Je suis assez d'accord sur le fait de devoir s'adapter car on parle aujourd'hui d'expériences transposables dans les bilans de compétences, et autres études de carrière.
Il faut apprendre à composer sans mentir, sur les connaissances et les savoir-faire, surtout si on a vraiment envie de faire la mission et qu'on sent que la composition IA de l'ensemble des expériences et des savoir-faire acquis permettra de la réussir.

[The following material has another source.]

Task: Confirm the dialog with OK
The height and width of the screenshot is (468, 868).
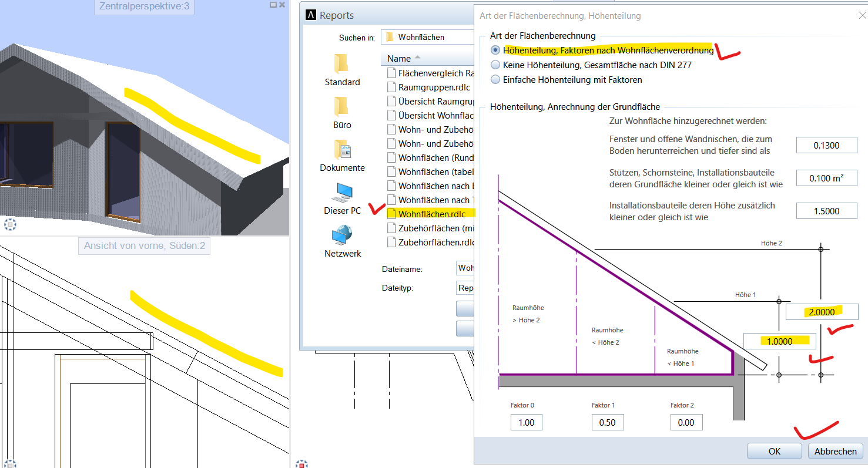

Le nom de l'entreprise dans laquelle vous avez acquis cette expérience a peu d'importance sauf si c'est un grand compte, un éditeur ayant pignon sur rue, un intégrateur très connu, etc... Certains clients mettent d'ailleurs des clauses de confidentialité dans les contrats qu'il faut respecter dans le CV en anonymisant.
Hope this help.
Réponse postée February 28, 2026 8:21 AM
@V.Ribaudo : Second cas : cela oblige quand même à rompre le contrat commercial qui est signé par les 3 acteurs principaux (client, portage, freelance) entre la société de portage et le client, non ?
Ce n'est pas lié à du portage commercial. C'est de la gestion de contrats de mon point de vue.
Bonjour,
C'est du portage commercial (c'est à dire que vous avez un contrat de service avec l'intermédiaire) ou du portage salarial (contrat de travail avec la société de portage qui elle-même a signé un contrat de service) ?
Dans le premier cas, ça va être compliqué d'en sortir car le contrat de sous-traitance est généralement blindé juridiquement. Le seul levier reste le client final. Il n'y a que lui qui peut "forcer" l'intermédiaire à vous libérer de vos obligations contractuelles et de négocier une "compensation" pour l'intermédiaire qui aura perdu le contrat.
Dans le second cas (portage salarial), il n'y a pas de sujet. Vous êtes propriétaire de votre clientèle.
Réponse postée February 28, 2026 7:29 AM
Bonjour,
Pour ma part, je n'ai pas fait ce type de transition. Mais les questions qu'il faut se poser vont tourner autour du contrat/des contrats.
1/le contrat commercial avec le client signé entre la société de portage et votre client : c'est la partie la plus sensible. Votre client a signé un contrat commercial avec votre "employeur", pas avec vous seulement. Il faut envisager ce point en priorité surtout si celui-ci resterait en cours.
2/le contrat qui vous lie à la société de portage : votre statut de salarié : CDI/CDD, quelles clauses ?
3/la convention collective avec la société de portage, qui n'a vraiment d'impacts sur ce genre de situation de mon point de vue.